## Short task
Report each line of the data below that contains the word "size", copying the lines in full. Case counts.

(A run of data)
• • • • • • •
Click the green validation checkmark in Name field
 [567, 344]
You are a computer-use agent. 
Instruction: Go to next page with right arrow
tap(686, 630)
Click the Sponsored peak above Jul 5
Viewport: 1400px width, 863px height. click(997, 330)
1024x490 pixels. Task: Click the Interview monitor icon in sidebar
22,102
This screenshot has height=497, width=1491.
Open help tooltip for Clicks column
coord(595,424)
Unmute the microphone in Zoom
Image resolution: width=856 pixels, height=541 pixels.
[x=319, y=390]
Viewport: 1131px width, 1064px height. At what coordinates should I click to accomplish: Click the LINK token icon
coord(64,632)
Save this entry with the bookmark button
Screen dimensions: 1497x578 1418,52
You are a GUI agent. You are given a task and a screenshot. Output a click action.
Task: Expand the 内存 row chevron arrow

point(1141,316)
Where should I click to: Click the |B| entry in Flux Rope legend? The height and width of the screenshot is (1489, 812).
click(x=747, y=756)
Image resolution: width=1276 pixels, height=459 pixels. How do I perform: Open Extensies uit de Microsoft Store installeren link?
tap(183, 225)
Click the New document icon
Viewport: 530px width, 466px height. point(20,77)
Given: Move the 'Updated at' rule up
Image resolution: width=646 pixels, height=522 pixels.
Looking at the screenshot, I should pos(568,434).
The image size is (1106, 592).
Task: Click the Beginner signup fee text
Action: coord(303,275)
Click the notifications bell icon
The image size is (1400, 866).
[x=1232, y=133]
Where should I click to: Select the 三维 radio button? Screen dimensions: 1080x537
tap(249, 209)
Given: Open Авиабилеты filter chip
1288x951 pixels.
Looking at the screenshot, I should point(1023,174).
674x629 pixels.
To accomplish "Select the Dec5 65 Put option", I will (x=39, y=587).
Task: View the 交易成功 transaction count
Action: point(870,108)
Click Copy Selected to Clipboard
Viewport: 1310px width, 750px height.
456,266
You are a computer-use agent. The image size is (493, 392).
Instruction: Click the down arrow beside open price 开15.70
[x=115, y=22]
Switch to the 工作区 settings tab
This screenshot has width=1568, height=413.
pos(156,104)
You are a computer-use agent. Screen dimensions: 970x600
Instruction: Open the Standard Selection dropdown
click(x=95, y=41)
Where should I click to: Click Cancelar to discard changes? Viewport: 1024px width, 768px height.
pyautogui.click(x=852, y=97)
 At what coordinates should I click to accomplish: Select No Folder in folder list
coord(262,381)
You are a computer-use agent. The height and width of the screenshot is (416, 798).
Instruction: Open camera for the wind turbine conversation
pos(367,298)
• • • • • • •
## Exercise output
The image size is (1106, 592).
The image size is (1400, 866).
You are a computer-use agent. The image size is (493, 392).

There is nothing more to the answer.